____ Input data
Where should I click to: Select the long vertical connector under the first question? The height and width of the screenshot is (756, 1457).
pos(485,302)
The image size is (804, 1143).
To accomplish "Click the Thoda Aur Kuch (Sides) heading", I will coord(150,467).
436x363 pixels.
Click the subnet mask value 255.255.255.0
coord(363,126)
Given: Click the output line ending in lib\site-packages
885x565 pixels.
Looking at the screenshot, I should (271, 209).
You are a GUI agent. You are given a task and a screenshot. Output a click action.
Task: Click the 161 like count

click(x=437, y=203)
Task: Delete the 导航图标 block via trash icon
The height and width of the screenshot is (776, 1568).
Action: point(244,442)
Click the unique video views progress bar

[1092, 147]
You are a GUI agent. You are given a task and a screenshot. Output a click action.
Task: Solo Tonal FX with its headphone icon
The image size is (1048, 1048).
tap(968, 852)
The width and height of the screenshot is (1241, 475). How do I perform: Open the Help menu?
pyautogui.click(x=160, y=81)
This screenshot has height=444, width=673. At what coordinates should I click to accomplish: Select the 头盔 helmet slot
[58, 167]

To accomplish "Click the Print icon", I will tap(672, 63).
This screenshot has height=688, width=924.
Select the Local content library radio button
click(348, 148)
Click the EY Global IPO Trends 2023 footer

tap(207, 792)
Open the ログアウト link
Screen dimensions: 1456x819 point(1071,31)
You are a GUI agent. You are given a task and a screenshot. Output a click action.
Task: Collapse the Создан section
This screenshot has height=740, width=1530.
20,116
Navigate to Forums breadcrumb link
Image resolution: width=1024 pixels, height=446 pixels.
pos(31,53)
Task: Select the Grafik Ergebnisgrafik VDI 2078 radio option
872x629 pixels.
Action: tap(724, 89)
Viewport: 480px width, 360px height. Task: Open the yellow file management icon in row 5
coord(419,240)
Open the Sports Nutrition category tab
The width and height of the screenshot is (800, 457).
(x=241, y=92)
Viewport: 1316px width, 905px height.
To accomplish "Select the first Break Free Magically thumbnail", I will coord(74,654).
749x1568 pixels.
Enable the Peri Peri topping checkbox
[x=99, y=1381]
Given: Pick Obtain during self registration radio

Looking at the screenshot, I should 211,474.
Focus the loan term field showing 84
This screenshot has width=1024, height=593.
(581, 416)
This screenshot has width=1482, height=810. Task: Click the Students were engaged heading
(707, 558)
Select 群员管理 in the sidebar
________
- **Exercise requirements**
The answer consists of every entry, returned exactly.

- **Exercise result**
Where should I click to: Select the long vertical connector under the first question? The height and width of the screenshot is (756, 1457).
pos(485,302)
The image size is (804, 1143).
To accomplish "Click the Thoda Aur Kuch (Sides) heading", I will coord(150,467).
436x363 pixels.
Click the subnet mask value 255.255.255.0
coord(363,126)
Given: Click the output line ending in lib\site-packages
885x565 pixels.
Looking at the screenshot, I should (271, 209).
You are a GUI agent. You are given a task and a screenshot. Output a click action.
Task: Click the 161 like count

click(x=437, y=203)
Task: Delete the 导航图标 block via trash icon
The height and width of the screenshot is (776, 1568).
Action: point(244,442)
Click the unique video views progress bar

[1092, 147]
You are a GUI agent. You are given a task and a screenshot. Output a click action.
Task: Solo Tonal FX with its headphone icon
The image size is (1048, 1048).
tap(968, 852)
The width and height of the screenshot is (1241, 475). How do I perform: Open the Help menu?
pyautogui.click(x=160, y=81)
This screenshot has height=444, width=673. At what coordinates should I click to accomplish: Select the 头盔 helmet slot
[58, 167]

To accomplish "Click the Print icon", I will tap(672, 63).
This screenshot has height=688, width=924.
Select the Local content library radio button
click(348, 148)
Click the EY Global IPO Trends 2023 footer

tap(207, 792)
Open the ログアウト link
Screen dimensions: 1456x819 point(1071,31)
You are a GUI agent. You are given a task and a screenshot. Output a click action.
Task: Collapse the Создан section
This screenshot has height=740, width=1530.
20,116
Navigate to Forums breadcrumb link
Image resolution: width=1024 pixels, height=446 pixels.
pos(31,53)
Task: Select the Grafik Ergebnisgrafik VDI 2078 radio option
872x629 pixels.
Action: tap(724, 89)
Viewport: 480px width, 360px height. Task: Open the yellow file management icon in row 5
coord(419,240)
Open the Sports Nutrition category tab
The width and height of the screenshot is (800, 457).
(x=241, y=92)
Viewport: 1316px width, 905px height.
To accomplish "Select the first Break Free Magically thumbnail", I will coord(74,654).
749x1568 pixels.
Enable the Peri Peri topping checkbox
[x=99, y=1381]
Given: Pick Obtain during self registration radio

Looking at the screenshot, I should 211,474.
Focus the loan term field showing 84
This screenshot has width=1024, height=593.
(581, 416)
This screenshot has width=1482, height=810. Task: Click the Students were engaged heading
(707, 558)
Select 群员管理 in the sidebar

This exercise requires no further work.